● **Work task**: Search the entries for lines that contain the word "agent", and report each one found.

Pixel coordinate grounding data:
╔══
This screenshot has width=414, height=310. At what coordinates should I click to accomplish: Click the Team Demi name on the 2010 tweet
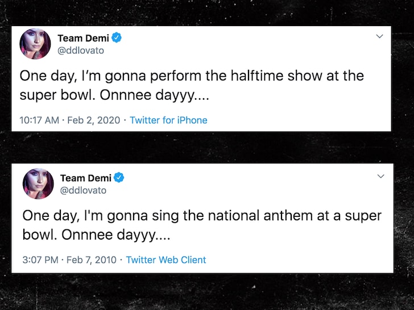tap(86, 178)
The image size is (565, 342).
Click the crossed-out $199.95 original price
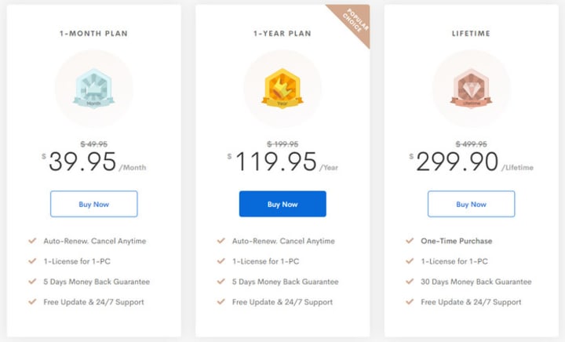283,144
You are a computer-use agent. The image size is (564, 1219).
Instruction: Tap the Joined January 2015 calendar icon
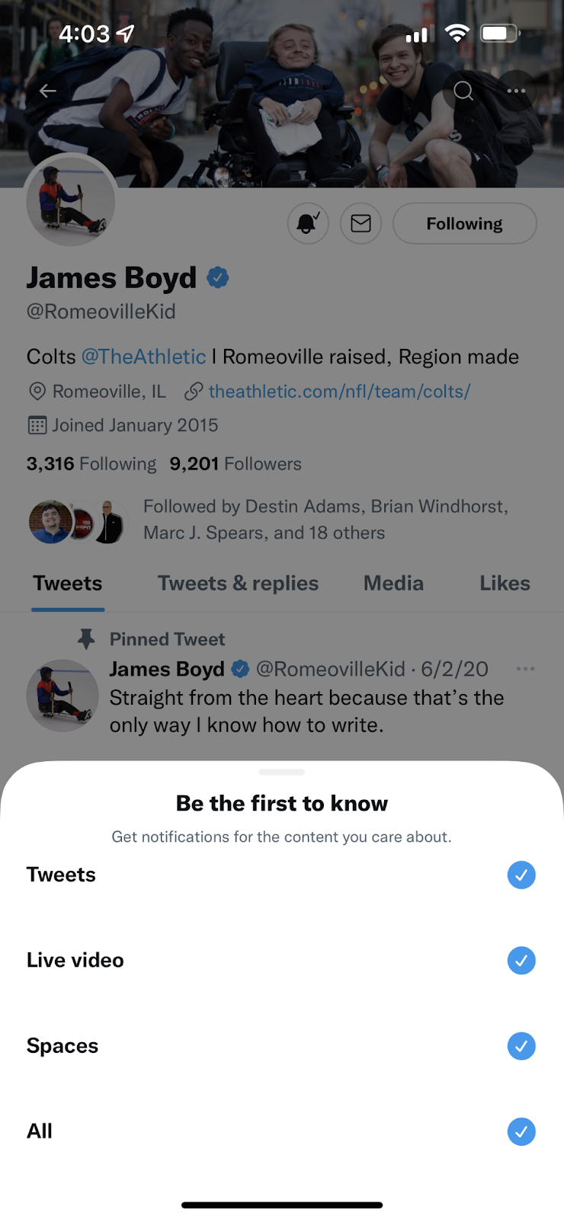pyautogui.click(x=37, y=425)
╚══
╔══
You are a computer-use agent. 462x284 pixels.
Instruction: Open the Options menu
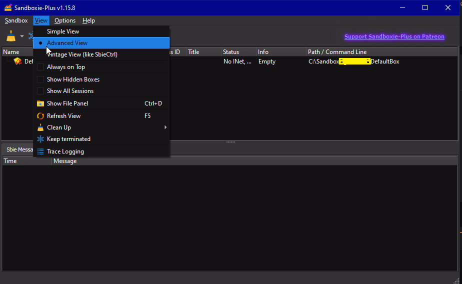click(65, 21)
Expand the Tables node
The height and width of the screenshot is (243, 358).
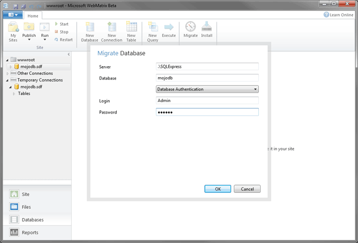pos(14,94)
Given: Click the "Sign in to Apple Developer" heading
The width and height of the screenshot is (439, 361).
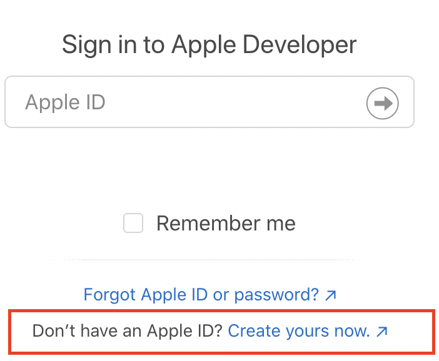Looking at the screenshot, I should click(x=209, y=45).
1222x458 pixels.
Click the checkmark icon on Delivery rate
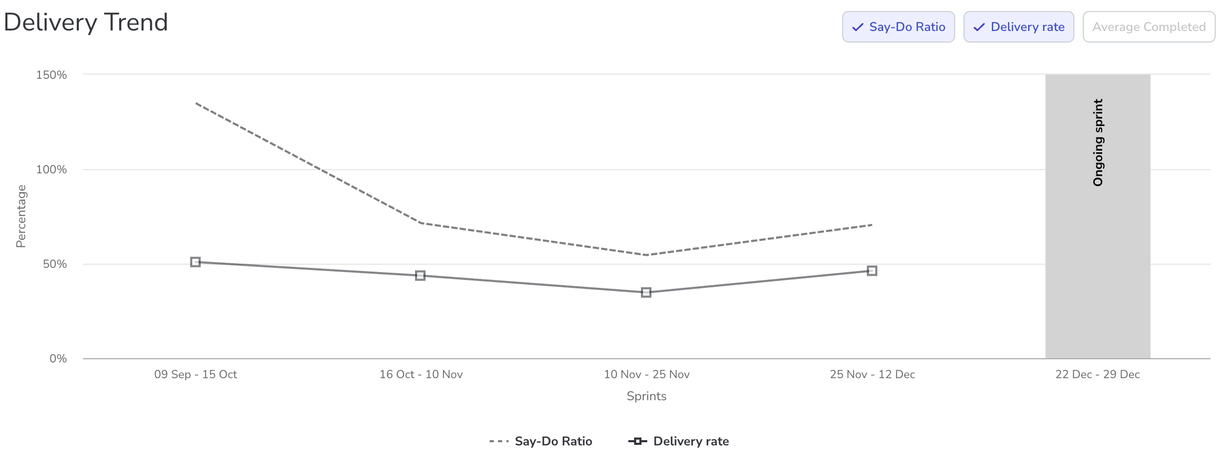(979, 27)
╚══
● **Answer space**:
You are a computer-use agent. The image size is (564, 1219).
You are a computer-use agent. 462x284 pixels.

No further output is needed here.